| Data entries |
+ + +
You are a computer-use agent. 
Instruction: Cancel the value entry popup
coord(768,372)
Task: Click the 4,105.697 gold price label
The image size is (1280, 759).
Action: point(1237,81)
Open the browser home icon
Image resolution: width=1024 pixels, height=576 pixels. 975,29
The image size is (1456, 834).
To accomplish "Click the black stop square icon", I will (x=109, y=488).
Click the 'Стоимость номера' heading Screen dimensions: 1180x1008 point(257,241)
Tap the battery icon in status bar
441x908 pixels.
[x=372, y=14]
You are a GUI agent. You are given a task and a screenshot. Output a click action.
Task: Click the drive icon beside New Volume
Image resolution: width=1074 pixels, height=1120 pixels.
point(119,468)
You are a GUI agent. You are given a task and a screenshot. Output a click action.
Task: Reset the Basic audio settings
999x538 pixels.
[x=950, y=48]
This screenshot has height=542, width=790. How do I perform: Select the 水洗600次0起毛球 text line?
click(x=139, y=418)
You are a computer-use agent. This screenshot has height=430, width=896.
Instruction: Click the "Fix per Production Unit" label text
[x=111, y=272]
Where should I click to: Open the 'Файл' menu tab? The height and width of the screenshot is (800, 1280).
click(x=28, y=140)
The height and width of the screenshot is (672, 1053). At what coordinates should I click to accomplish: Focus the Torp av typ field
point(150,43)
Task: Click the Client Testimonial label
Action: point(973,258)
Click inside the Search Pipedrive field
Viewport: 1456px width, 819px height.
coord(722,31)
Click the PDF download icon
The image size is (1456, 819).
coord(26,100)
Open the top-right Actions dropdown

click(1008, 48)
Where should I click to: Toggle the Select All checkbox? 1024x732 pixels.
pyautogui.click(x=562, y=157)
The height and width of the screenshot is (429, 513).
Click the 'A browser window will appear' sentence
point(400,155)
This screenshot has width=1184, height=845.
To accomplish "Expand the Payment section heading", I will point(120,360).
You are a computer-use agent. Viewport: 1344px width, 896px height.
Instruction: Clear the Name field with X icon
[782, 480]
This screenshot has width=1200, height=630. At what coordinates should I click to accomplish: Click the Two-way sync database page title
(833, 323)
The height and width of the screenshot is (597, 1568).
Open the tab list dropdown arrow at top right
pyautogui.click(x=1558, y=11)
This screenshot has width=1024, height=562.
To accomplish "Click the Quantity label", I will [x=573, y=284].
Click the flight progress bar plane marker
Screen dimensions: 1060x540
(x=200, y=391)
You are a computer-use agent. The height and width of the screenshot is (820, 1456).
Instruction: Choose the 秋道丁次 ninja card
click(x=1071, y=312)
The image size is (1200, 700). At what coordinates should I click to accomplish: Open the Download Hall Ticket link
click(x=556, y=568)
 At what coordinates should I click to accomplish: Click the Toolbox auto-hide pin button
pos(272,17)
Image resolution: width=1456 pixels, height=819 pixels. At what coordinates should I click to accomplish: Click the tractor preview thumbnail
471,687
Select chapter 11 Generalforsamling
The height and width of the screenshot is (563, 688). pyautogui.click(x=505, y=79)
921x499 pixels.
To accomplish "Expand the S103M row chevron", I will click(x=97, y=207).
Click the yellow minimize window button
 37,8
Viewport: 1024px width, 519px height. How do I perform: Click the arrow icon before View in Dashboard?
+ + +
| Task goal |
Recast the entries above as a JSON list of strings, one string per line, leaving out blank lines.

| Result for this task |
[
  "You are a computer-use agent. ",
  "Instruction: Cancel the value entry popup",
  "coord(768,372)",
  "Task: Click the 4,105.697 gold price label",
  "The image size is (1280, 759).",
  "Action: point(1237,81)",
  "Open the browser home icon",
  "Image resolution: width=1024 pixels, height=576 pixels. 975,29",
  "The image size is (1456, 834).",
  "To accomplish \"Click the black stop square icon\", I will (x=109, y=488).",
  "Click the 'Стоимость номера' heading Screen dimensions: 1180x1008 point(257,241)",
  "Tap the battery icon in status bar",
  "441x908 pixels.",
  "[x=372, y=14]",
  "You are a GUI agent. You are given a task and a screenshot. Output a click action.",
  "Task: Click the drive icon beside New Volume",
  "Image resolution: width=1074 pixels, height=1120 pixels.",
  "point(119,468)",
  "You are a GUI agent. You are given a task and a screenshot. Output a click action.",
  "Task: Reset the Basic audio settings",
  "999x538 pixels.",
  "[x=950, y=48]",
  "This screenshot has height=542, width=790. How do I perform: Select the 水洗600次0起毛球 text line?",
  "click(x=139, y=418)",
  "You are a computer-use agent. This screenshot has height=430, width=896.",
  "Instruction: Click the \"Fix per Production Unit\" label text",
  "[x=111, y=272]",
  "Where should I click to: Open the 'Файл' menu tab? The height and width of the screenshot is (800, 1280).",
  "click(x=28, y=140)",
  "The height and width of the screenshot is (672, 1053). At what coordinates should I click to accomplish: Focus the Torp av typ field",
  "point(150,43)",
  "Task: Click the Client Testimonial label",
  "Action: point(973,258)",
  "Click inside the Search Pipedrive field",
  "Viewport: 1456px width, 819px height.",
  "coord(722,31)",
  "Click the PDF download icon",
  "The image size is (1456, 819).",
  "coord(26,100)",
  "Open the top-right Actions dropdown",
  "click(1008, 48)",
  "Where should I click to: Toggle the Select All checkbox? 1024x732 pixels.",
  "pyautogui.click(x=562, y=157)",
  "The height and width of the screenshot is (429, 513).",
  "Click the 'A browser window will appear' sentence",
  "point(400,155)",
  "This screenshot has width=1184, height=845.",
  "To accomplish \"Expand the Payment section heading\", I will point(120,360).",
  "You are a computer-use agent. Viewport: 1344px width, 896px height.",
  "Instruction: Clear the Name field with X icon",
  "[782, 480]",
  "This screenshot has width=1200, height=630. At what coordinates should I click to accomplish: Click the Two-way sync database page title",
  "(833, 323)",
  "The height and width of the screenshot is (597, 1568).",
  "Open the tab list dropdown arrow at top right",
  "pyautogui.click(x=1558, y=11)",
  "This screenshot has width=1024, height=562.",
  "To accomplish \"Click the Quantity label\", I will [x=573, y=284].",
  "Click the flight progress bar plane marker",
  "Screen dimensions: 1060x540",
  "(x=200, y=391)",
  "You are a computer-use agent. The height and width of the screenshot is (820, 1456).",
  "Instruction: Choose the 秋道丁次 ninja card",
  "click(x=1071, y=312)",
  "The image size is (1200, 700). At what coordinates should I click to accomplish: Open the Download Hall Ticket link",
  "click(x=556, y=568)",
  " At what coordinates should I click to accomplish: Click the Toolbox auto-hide pin button",
  "pos(272,17)",
  "Image resolution: width=1456 pixels, height=819 pixels. At what coordinates should I click to accomplish: Click the tractor preview thumbnail",
  "471,687",
  "Select chapter 11 Generalforsamling",
  "The height and width of the screenshot is (563, 688). pyautogui.click(x=505, y=79)",
  "921x499 pixels.",
  "To accomplish \"Expand the S103M row chevron\", I will click(x=97, y=207).",
  "Click the yellow minimize window button",
  " 37,8",
  "Viewport: 1024px width, 519px height. How do I perform: Click the arrow icon before View in Dashboard?"
]